*** Opening of PROVIDED RECORDS ***

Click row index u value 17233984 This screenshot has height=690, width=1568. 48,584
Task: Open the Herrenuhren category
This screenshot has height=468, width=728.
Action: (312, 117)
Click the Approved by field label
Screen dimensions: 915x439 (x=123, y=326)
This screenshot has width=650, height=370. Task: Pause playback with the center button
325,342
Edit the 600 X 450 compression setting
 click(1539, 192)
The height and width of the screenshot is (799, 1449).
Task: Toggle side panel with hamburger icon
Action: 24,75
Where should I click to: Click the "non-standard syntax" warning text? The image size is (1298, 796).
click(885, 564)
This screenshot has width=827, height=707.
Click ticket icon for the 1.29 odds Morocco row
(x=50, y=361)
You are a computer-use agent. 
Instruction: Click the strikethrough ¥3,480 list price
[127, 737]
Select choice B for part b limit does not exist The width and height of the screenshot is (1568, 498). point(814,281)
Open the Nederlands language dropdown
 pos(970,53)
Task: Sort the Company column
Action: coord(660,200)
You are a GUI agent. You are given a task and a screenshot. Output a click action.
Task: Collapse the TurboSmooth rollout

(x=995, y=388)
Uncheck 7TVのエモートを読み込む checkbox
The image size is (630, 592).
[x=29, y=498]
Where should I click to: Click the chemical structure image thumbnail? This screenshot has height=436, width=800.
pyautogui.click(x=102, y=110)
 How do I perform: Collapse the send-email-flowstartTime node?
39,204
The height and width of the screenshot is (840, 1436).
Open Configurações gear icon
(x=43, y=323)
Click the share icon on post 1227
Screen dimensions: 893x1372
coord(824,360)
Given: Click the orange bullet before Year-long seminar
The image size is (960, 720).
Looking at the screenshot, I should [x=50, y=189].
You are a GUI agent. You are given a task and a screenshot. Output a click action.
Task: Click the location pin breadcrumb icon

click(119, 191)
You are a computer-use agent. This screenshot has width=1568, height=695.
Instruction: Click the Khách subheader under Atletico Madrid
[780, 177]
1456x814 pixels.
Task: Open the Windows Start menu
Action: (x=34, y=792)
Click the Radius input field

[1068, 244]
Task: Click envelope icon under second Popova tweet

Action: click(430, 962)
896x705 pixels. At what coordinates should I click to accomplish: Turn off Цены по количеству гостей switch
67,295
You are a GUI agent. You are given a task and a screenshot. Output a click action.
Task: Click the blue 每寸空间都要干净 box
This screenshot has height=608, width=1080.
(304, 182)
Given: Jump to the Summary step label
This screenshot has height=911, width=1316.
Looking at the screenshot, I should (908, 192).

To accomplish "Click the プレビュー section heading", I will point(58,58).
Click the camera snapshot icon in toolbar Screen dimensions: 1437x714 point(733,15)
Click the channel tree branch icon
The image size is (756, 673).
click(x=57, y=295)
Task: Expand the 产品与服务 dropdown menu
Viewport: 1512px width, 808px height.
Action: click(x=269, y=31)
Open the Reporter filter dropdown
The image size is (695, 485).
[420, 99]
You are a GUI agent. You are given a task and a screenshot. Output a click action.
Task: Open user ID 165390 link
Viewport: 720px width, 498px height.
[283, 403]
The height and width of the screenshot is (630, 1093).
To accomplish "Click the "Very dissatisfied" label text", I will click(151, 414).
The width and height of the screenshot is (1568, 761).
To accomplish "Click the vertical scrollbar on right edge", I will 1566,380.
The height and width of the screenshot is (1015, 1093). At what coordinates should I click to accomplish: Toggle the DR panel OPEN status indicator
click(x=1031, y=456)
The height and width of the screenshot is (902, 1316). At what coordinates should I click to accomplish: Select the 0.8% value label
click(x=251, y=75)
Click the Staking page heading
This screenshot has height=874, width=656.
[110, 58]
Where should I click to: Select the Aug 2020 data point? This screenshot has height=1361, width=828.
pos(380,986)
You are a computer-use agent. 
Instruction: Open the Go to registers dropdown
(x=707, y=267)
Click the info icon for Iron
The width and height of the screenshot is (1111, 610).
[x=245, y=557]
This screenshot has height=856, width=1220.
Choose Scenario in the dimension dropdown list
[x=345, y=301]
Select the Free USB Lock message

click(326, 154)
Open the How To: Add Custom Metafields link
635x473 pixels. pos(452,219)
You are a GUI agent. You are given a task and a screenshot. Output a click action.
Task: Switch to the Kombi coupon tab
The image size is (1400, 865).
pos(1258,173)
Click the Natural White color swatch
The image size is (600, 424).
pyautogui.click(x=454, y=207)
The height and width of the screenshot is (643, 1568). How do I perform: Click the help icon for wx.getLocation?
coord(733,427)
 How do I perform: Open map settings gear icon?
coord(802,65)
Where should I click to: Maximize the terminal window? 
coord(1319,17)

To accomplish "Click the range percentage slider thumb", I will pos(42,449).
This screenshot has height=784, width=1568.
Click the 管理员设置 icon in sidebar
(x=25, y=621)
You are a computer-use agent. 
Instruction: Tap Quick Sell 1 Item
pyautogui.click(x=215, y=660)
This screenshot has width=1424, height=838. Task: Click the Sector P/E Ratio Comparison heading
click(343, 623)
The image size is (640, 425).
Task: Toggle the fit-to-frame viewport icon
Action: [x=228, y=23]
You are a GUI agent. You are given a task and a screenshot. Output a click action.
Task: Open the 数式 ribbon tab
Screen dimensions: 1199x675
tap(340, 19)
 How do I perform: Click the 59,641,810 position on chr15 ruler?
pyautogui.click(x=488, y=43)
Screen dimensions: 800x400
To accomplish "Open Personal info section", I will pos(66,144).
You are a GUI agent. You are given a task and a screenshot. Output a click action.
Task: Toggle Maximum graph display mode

*** Close of PROVIDED RECORDS ***

Each line of the data should be transcribed exactly.

Click row index u value 17233984 This screenshot has height=690, width=1568. 48,584
Task: Open the Herrenuhren category
This screenshot has height=468, width=728.
Action: (312, 117)
Click the Approved by field label
Screen dimensions: 915x439 (x=123, y=326)
This screenshot has width=650, height=370. Task: Pause playback with the center button
325,342
Edit the 600 X 450 compression setting
 click(1539, 192)
The height and width of the screenshot is (799, 1449).
Task: Toggle side panel with hamburger icon
Action: 24,75
Where should I click to: Click the "non-standard syntax" warning text? The image size is (1298, 796).
click(885, 564)
This screenshot has width=827, height=707.
Click ticket icon for the 1.29 odds Morocco row
(x=50, y=361)
You are a computer-use agent. 
Instruction: Click the strikethrough ¥3,480 list price
[127, 737]
Select choice B for part b limit does not exist The width and height of the screenshot is (1568, 498). point(814,281)
Open the Nederlands language dropdown
 pos(970,53)
Task: Sort the Company column
Action: coord(660,200)
You are a GUI agent. You are given a task and a screenshot. Output a click action.
Task: Collapse the TurboSmooth rollout

(x=995, y=388)
Uncheck 7TVのエモートを読み込む checkbox
The image size is (630, 592).
[x=29, y=498]
Where should I click to: Click the chemical structure image thumbnail? This screenshot has height=436, width=800.
pyautogui.click(x=102, y=110)
 How do I perform: Collapse the send-email-flowstartTime node?
39,204
The height and width of the screenshot is (840, 1436).
Open Configurações gear icon
(x=43, y=323)
Click the share icon on post 1227
Screen dimensions: 893x1372
coord(824,360)
Given: Click the orange bullet before Year-long seminar
The image size is (960, 720).
Looking at the screenshot, I should [x=50, y=189].
You are a GUI agent. You are given a task and a screenshot. Output a click action.
Task: Click the location pin breadcrumb icon

click(119, 191)
You are a computer-use agent. This screenshot has width=1568, height=695.
Instruction: Click the Khách subheader under Atletico Madrid
[780, 177]
1456x814 pixels.
Task: Open the Windows Start menu
Action: (x=34, y=792)
Click the Radius input field

[1068, 244]
Task: Click envelope icon under second Popova tweet

Action: click(430, 962)
896x705 pixels. At what coordinates should I click to accomplish: Turn off Цены по количеству гостей switch
67,295
You are a GUI agent. You are given a task and a screenshot. Output a click action.
Task: Click the blue 每寸空间都要干净 box
This screenshot has height=608, width=1080.
(304, 182)
Given: Jump to the Summary step label
This screenshot has height=911, width=1316.
Looking at the screenshot, I should (908, 192).

To accomplish "Click the プレビュー section heading", I will point(58,58).
Click the camera snapshot icon in toolbar Screen dimensions: 1437x714 point(733,15)
Click the channel tree branch icon
The image size is (756, 673).
click(x=57, y=295)
Task: Expand the 产品与服务 dropdown menu
Viewport: 1512px width, 808px height.
Action: click(x=269, y=31)
Open the Reporter filter dropdown
The image size is (695, 485).
[420, 99]
You are a GUI agent. You are given a task and a screenshot. Output a click action.
Task: Open user ID 165390 link
Viewport: 720px width, 498px height.
[283, 403]
The height and width of the screenshot is (630, 1093).
To accomplish "Click the "Very dissatisfied" label text", I will click(151, 414).
The width and height of the screenshot is (1568, 761).
To accomplish "Click the vertical scrollbar on right edge", I will 1566,380.
The height and width of the screenshot is (1015, 1093). At what coordinates should I click to accomplish: Toggle the DR panel OPEN status indicator
click(x=1031, y=456)
The height and width of the screenshot is (902, 1316). At what coordinates should I click to accomplish: Select the 0.8% value label
click(x=251, y=75)
Click the Staking page heading
This screenshot has height=874, width=656.
[110, 58]
Where should I click to: Select the Aug 2020 data point? This screenshot has height=1361, width=828.
pos(380,986)
You are a computer-use agent. 
Instruction: Open the Go to registers dropdown
(x=707, y=267)
Click the info icon for Iron
The width and height of the screenshot is (1111, 610).
[x=245, y=557]
This screenshot has height=856, width=1220.
Choose Scenario in the dimension dropdown list
[x=345, y=301]
Select the Free USB Lock message

click(326, 154)
Open the How To: Add Custom Metafields link
635x473 pixels. pos(452,219)
You are a GUI agent. You are given a task and a screenshot. Output a click action.
Task: Switch to the Kombi coupon tab
The image size is (1400, 865).
pos(1258,173)
Click the Natural White color swatch
The image size is (600, 424).
pyautogui.click(x=454, y=207)
The height and width of the screenshot is (643, 1568). How do I perform: Click the help icon for wx.getLocation?
coord(733,427)
 How do I perform: Open map settings gear icon?
coord(802,65)
Where should I click to: Maximize the terminal window? 
coord(1319,17)

To accomplish "Click the range percentage slider thumb", I will pos(42,449).
This screenshot has height=784, width=1568.
Click the 管理员设置 icon in sidebar
(x=25, y=621)
You are a computer-use agent. 
Instruction: Tap Quick Sell 1 Item
pyautogui.click(x=215, y=660)
This screenshot has width=1424, height=838. Task: Click the Sector P/E Ratio Comparison heading
click(343, 623)
The image size is (640, 425).
Task: Toggle the fit-to-frame viewport icon
Action: [x=228, y=23]
You are a GUI agent. You are given a task and a screenshot. Output a click action.
Task: Open the 数式 ribbon tab
Screen dimensions: 1199x675
tap(340, 19)
 How do I perform: Click the 59,641,810 position on chr15 ruler?
pyautogui.click(x=488, y=43)
Screen dimensions: 800x400
To accomplish "Open Personal info section", I will pos(66,144).
You are a GUI agent. You are given a task and a screenshot. Output a click action.
Task: Toggle Maximum graph display mode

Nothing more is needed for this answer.